The week of a major championship is an odd time to change irons, especially when the major in question is the Open Championship. Depending on the weather, it’s not out of the realm of possibility to use every conceivable shot in the arsenal over the course of 18 holes. To execute some of those shots, it takes time to build up a trust level with new irons and feel confident they’ll perform in a game situation. That doesn’t happen overnight.
On paper, Jordan Spieth’s decision to shelve his Titleist 718 AP2 irons for a set of Tour-only T100s — which were released one month ago at the U.S. Open — looks like a bold move. But considering Spieth ranks 141st this season in strokes gained: approach the green, now might be as good a time as ever for a shakeup.

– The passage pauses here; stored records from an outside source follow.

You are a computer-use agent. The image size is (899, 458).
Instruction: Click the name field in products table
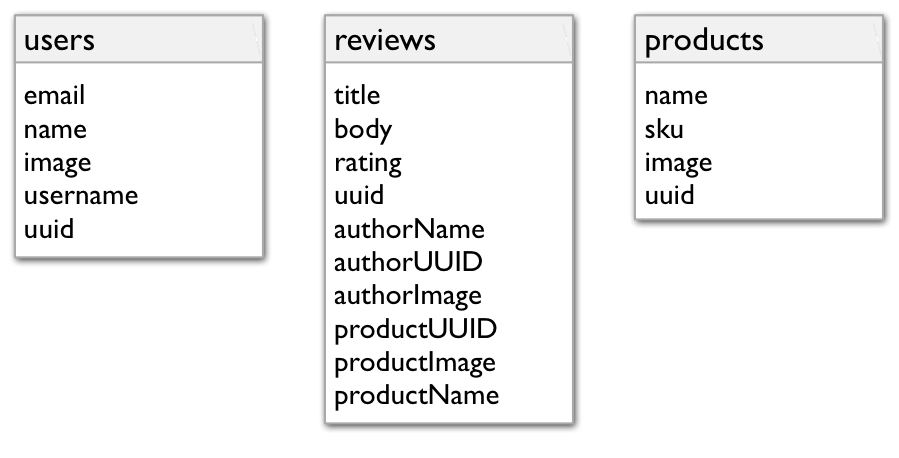click(x=676, y=96)
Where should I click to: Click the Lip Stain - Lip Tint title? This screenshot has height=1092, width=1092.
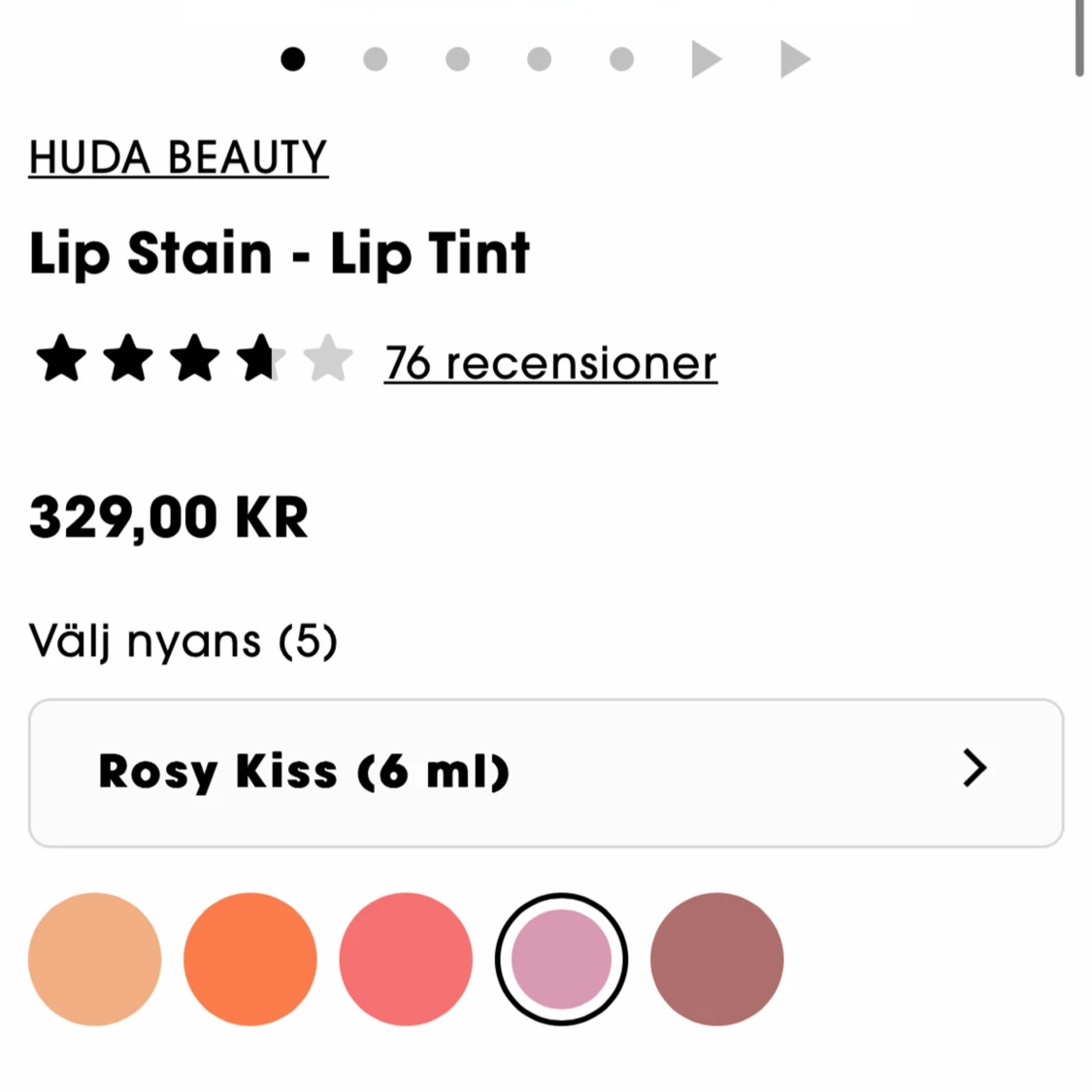click(x=280, y=252)
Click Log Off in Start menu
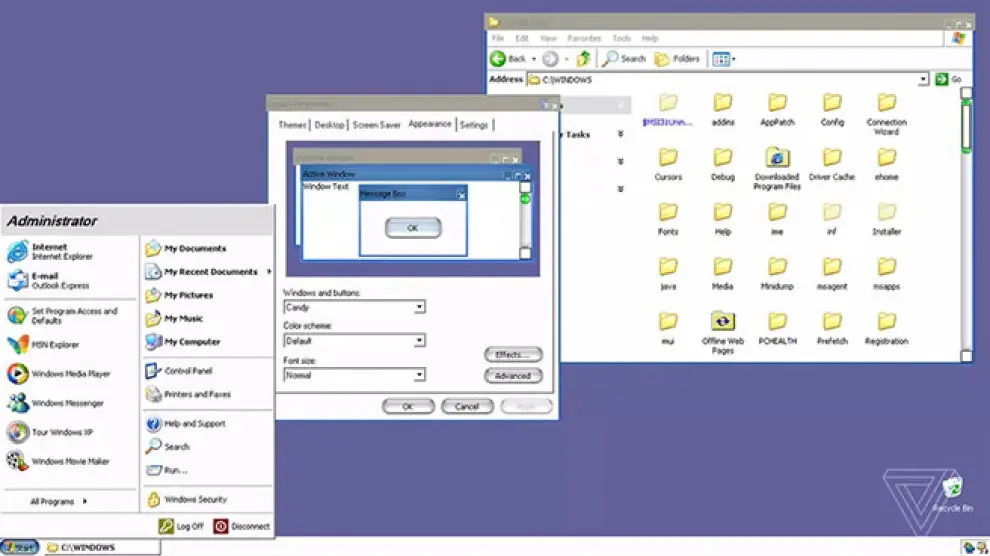Image resolution: width=990 pixels, height=556 pixels. [182, 526]
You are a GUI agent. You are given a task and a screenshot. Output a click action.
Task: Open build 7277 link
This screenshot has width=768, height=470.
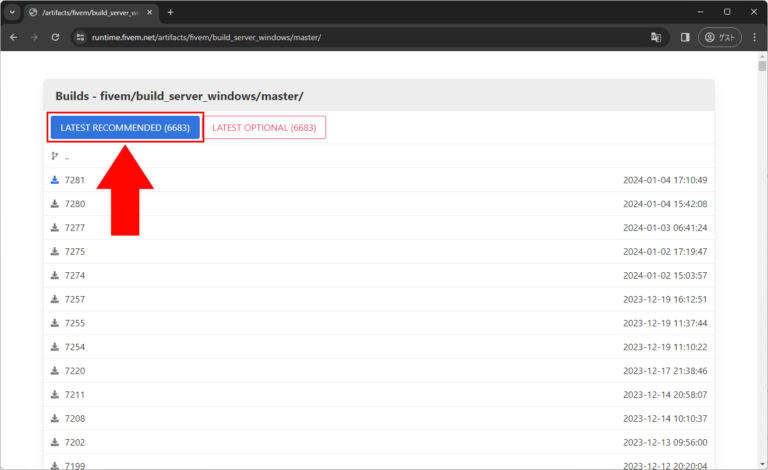pos(75,228)
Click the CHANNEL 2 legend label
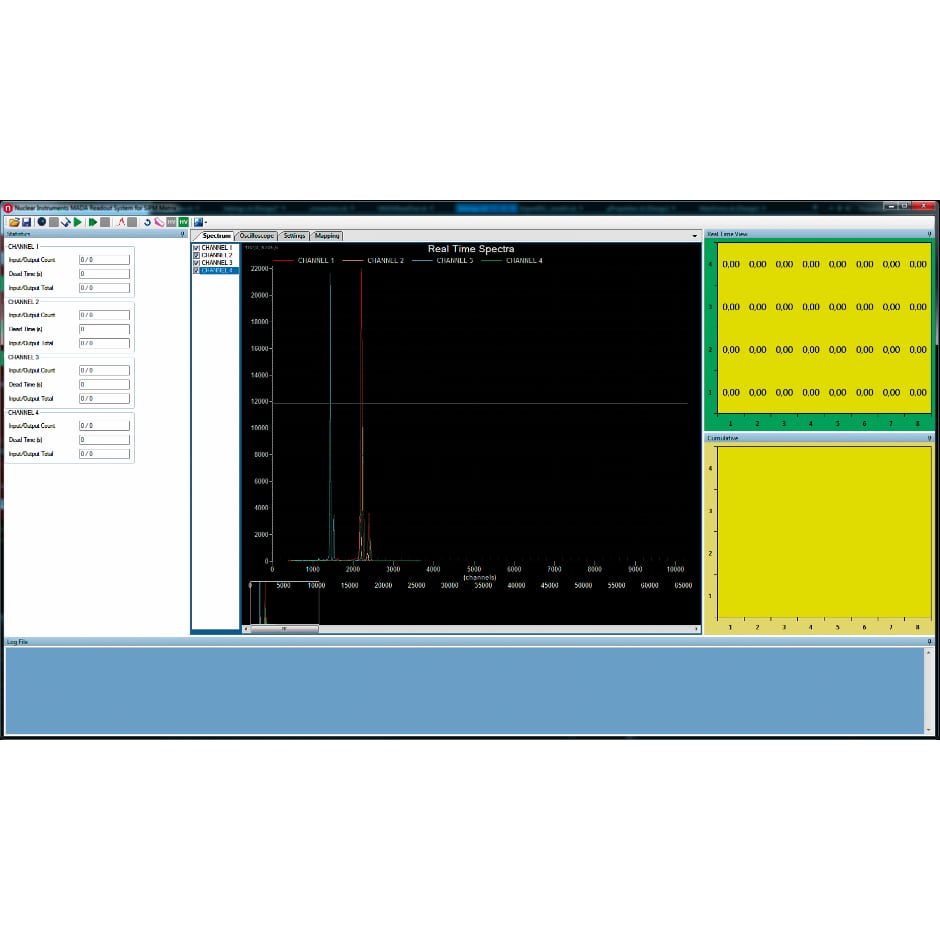 click(385, 260)
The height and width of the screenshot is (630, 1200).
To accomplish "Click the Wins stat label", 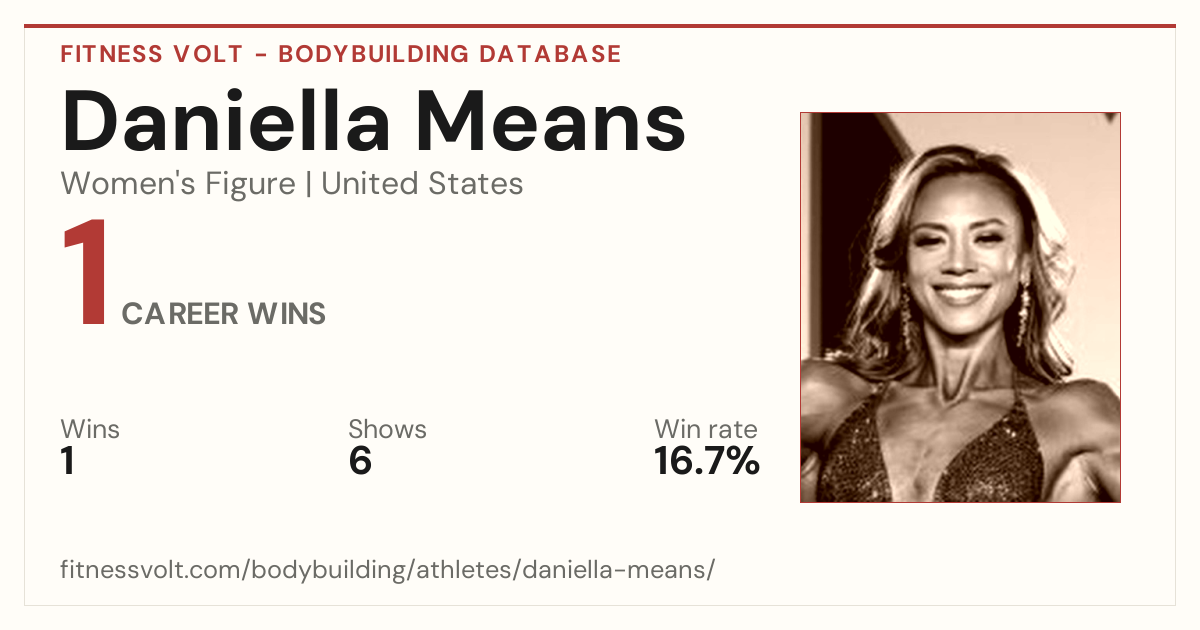I will [x=90, y=430].
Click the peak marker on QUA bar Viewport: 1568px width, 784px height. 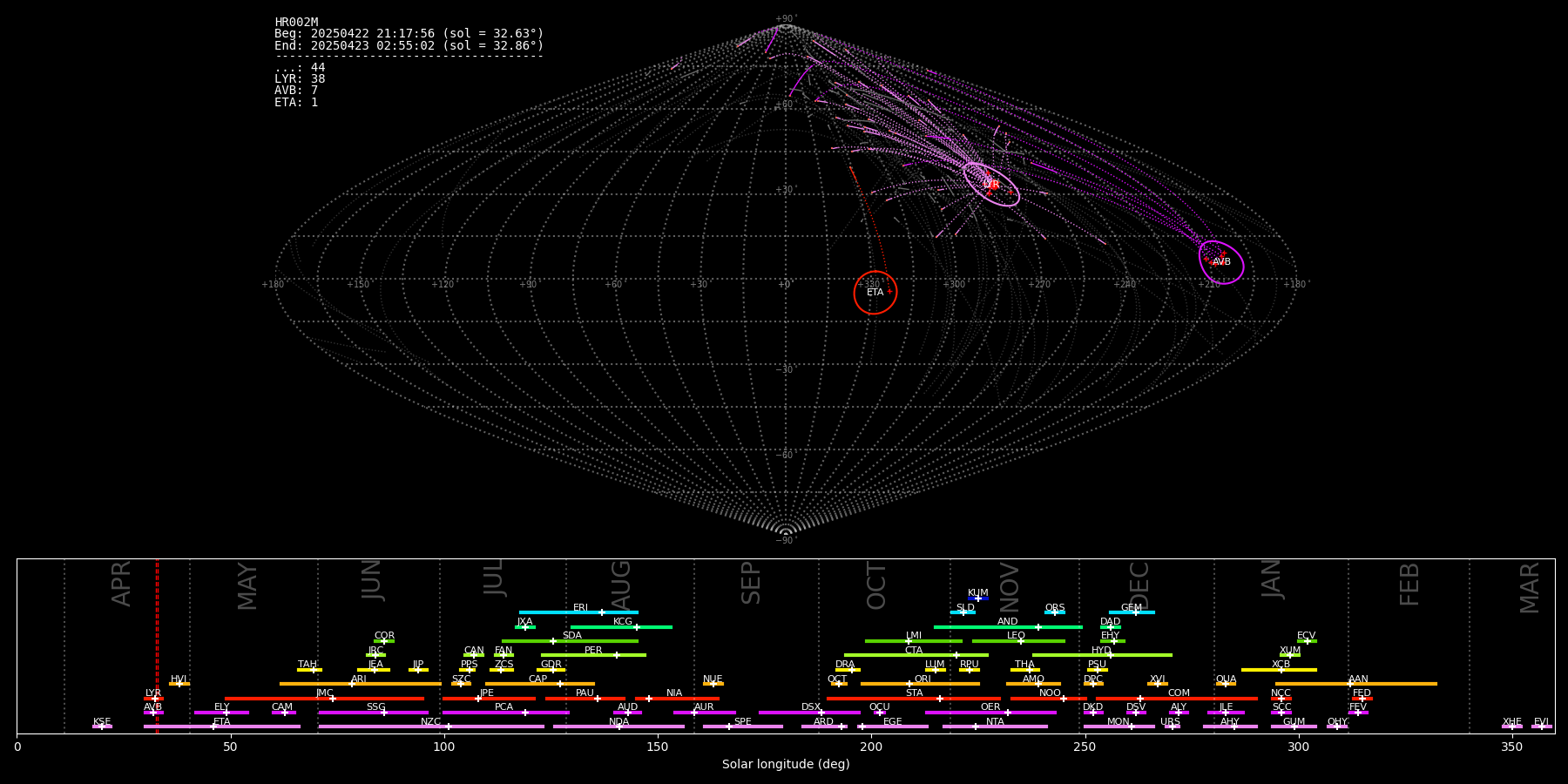[x=1226, y=684]
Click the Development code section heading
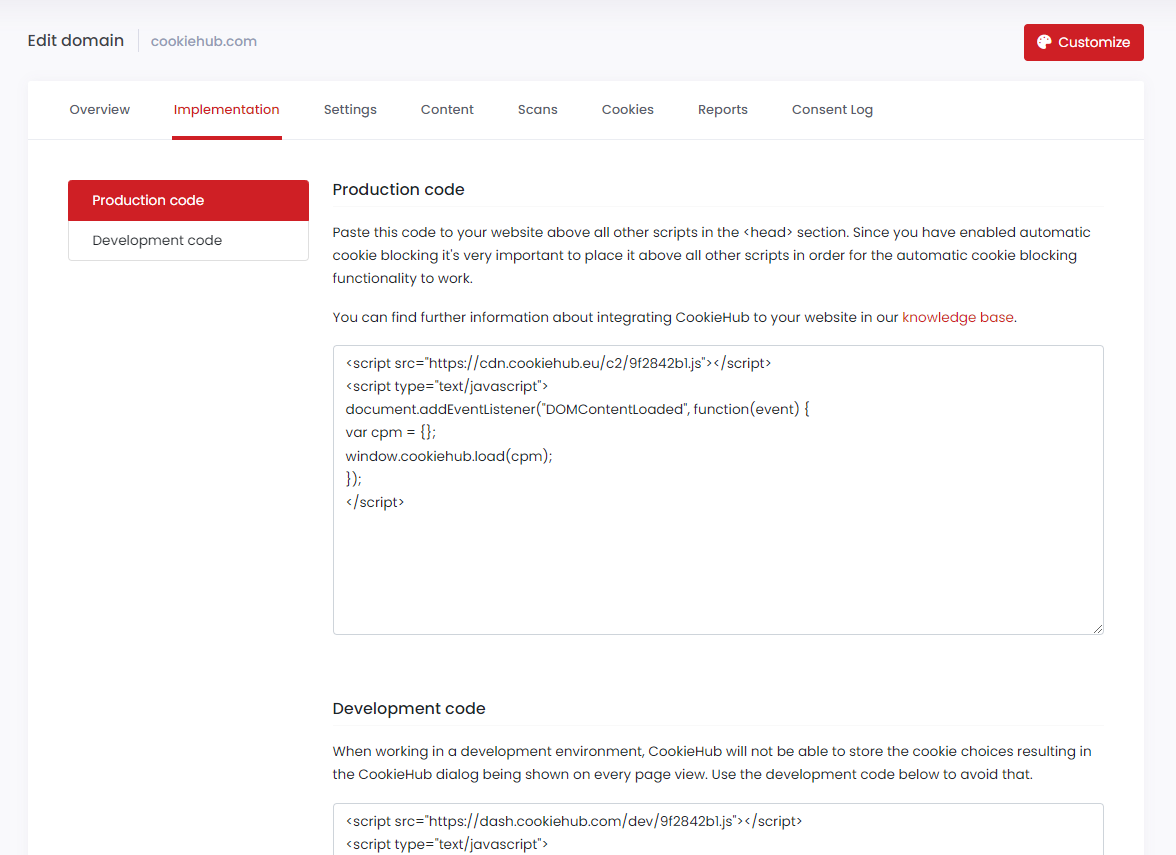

Spieth has something else going in his favor: He knows these irons better than anyone else on Titleist’s staff.
According to the equipment manufacturer, Spieth played the biggest role during the development of the T100, which is expected to replace the venerable AP2. More than two years ago, Titleist’s director of iron development, Marni Ines, began a dialog with Spieth to get his wants and needs when it came to the new iron.
“I remember a couple of years ago when we were talking about my AP2s and the Titleist team asked what I’d like to see improved,” Spieth said. “I told them I preferred the sole being a little bit different and the least amount of offset and top-line as possible.”
After going back and forth with Ines and Titleist Tour rep J.J VanWezenbeeck, Spieth received his first look at the final T100 prototype during a company photoshoot at Scioto Country Club during the week of the Memorial. He instantly noticed a difference between the overall shaping and offset of the new club and his previous set.
“They slide through the turf nicely, and my mishits are straighter and further than on my AP2 irons,” he said.
The only thing that took some getting used to for Spieth was seeing T100 in the cavity instead of the usual AP2 badge.
“I’m sitting there saying, Man, I played the same iron that said the same thing on it since 2010, probably earlier,” he said. “But I’ve been playing Titleist clubs since I was 12 years old, and they’ve never led me the wrong direction and they’ve always gotten better. And the idea of a name change — really an entire change across the board with their irons — is big. But there are big changes.”
Spieth isn’t one to change irons on a whim. It took him close to 3 1/2 years to go from 714 AP2 to 716 AP2 before waiting a full year to transition into 718 AP2. But after seeing the irons at Memorial, Spieth asked if he could put the irons in play that week.
There was one problem: Titleist wasn’t planning to release the irons on Tour until the Rocket Mortgage Classic, but similar to the release of the TS Series woods at last year’s U.S. Open, player feedback moved up the launch to Pebble Beach.
Spieth opted to take the irons home and put them through a rigorous testing session to build up his confidence in the new set before officially giving them the green light at Portrush. Spieth’s T100 irons (4-9) are built at standard length with Project X’s 6.5 shafts.
Spieth feels comfortable enough with the irons to put them in play, but the only thing that matters at this point is how they perform on the course. We won’t have to wait long to find out.